Stock indices have fallen a bunch in the last month, but it turns out that almost all of that fall happens in the first five minutes of the trading day. The general pattern is that futures trade limit-down after the close of the market, and stocks generally follow suit by trading limit-down at the open, triggering a circuit breaker and halting trading for fifteen minutes so everyone can gather themselves.
And then something kind of weird happens: The rest of the trading day, on average, is up slightly from the plunge that tripped the breaker. Did people spend the entire night freaking out, and then turn that panic into losses at the open, only to be calmed by a fifteen-minute break at 9:04am?
He cites another study that, during the preceding bull market, most of the upside in the market happened at the start of the trading day, and performance flattened for the remainder. Folks have speculated that that’s a sign of some kind of sinister manipulation. But it’s the same effect, essentially, in a mirror-image market: All of the move at the open.
Levine makes a different suggestion: Maybe people spend the hours when the market is closed reading and thinking. Right when the market opens, they do the thing they decided to do overnight. Then, for the rest of the day, they sort of hang out.

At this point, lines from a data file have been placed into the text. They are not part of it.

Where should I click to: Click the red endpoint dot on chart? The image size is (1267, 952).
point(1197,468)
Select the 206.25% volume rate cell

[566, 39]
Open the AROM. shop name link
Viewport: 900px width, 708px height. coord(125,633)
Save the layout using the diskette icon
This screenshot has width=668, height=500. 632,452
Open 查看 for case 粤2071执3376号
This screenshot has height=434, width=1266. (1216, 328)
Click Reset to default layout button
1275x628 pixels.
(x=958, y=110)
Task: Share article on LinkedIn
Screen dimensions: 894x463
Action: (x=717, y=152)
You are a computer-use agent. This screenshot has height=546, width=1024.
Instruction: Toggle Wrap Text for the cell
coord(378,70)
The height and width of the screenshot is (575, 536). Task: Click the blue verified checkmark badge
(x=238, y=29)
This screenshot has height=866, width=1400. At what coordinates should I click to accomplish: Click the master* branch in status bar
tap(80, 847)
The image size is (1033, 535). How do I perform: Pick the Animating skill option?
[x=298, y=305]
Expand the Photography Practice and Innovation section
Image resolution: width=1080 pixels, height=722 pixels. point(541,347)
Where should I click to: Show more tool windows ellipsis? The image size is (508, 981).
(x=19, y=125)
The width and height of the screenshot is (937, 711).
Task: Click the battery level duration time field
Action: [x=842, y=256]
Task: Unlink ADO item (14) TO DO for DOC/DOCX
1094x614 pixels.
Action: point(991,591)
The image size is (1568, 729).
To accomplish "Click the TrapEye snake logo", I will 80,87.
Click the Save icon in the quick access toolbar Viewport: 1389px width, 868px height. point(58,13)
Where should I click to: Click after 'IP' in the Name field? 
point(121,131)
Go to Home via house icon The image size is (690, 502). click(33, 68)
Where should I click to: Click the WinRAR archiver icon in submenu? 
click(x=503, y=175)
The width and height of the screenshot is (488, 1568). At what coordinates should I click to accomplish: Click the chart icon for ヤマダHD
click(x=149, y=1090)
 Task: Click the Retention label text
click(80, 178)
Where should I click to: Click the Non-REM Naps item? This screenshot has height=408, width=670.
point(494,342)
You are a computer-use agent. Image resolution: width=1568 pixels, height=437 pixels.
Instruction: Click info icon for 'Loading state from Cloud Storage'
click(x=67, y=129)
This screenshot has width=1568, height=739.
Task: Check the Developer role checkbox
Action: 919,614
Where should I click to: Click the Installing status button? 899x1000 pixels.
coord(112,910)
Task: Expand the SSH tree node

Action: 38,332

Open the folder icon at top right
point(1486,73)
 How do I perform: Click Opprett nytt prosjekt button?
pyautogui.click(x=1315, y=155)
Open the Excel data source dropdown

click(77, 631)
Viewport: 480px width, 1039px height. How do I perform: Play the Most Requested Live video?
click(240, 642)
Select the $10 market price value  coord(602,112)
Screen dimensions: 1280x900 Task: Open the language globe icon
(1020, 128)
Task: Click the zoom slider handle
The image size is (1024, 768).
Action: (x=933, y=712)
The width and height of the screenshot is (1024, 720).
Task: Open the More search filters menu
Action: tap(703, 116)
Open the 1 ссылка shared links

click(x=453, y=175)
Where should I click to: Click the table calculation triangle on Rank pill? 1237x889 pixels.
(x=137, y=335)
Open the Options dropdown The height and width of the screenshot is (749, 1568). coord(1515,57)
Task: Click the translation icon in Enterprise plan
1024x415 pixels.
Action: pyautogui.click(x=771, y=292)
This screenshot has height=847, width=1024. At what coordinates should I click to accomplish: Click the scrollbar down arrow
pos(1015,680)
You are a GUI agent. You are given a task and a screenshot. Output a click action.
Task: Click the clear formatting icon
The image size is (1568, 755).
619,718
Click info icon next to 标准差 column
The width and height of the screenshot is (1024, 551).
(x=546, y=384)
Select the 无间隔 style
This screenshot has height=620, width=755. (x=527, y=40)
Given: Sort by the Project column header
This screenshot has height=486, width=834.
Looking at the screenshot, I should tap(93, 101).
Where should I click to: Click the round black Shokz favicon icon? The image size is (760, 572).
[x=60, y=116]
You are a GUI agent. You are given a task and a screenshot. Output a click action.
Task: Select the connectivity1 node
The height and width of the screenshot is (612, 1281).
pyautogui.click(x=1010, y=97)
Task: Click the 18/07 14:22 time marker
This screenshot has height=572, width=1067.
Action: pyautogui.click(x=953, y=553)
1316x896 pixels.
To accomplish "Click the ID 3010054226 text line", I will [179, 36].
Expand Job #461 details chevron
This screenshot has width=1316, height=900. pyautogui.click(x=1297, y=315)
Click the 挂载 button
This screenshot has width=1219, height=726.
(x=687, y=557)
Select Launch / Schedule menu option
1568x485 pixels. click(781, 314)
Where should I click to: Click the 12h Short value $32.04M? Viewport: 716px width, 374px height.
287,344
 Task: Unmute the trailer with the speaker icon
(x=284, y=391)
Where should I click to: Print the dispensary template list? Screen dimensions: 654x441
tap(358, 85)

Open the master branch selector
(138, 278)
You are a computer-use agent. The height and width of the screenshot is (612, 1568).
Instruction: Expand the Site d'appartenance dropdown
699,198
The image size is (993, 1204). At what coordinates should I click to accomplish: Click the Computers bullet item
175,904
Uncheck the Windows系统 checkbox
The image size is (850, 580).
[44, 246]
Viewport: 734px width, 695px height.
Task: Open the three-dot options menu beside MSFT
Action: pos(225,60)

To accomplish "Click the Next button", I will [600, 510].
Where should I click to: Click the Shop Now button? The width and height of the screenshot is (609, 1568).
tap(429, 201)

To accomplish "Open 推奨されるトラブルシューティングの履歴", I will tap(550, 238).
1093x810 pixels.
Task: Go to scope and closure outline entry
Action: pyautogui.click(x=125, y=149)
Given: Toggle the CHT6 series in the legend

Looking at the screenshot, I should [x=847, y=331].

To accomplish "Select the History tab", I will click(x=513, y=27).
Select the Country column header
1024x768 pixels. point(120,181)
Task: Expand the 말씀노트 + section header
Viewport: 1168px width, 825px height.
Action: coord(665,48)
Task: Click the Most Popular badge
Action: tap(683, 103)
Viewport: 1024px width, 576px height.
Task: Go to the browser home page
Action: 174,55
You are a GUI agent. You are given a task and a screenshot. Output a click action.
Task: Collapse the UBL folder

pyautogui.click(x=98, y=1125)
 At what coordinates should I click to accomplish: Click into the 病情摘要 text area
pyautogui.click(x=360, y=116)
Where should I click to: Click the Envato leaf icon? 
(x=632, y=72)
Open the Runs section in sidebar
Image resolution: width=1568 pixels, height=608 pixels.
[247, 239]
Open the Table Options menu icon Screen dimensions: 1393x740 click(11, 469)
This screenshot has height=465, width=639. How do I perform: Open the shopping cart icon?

If that’s right — I bet folks are looking into it — it would support another proposal that Levine has made. We could shorten the trading day to be just a couple of hours long. Not clear that a workday trading floor hours from back when there was an actual wall at Wall Street, and people convened under a buttonwood tree to swap paper, makes sense anymore. A brief opportunity to trade equities every day might be just as effective as a longer day.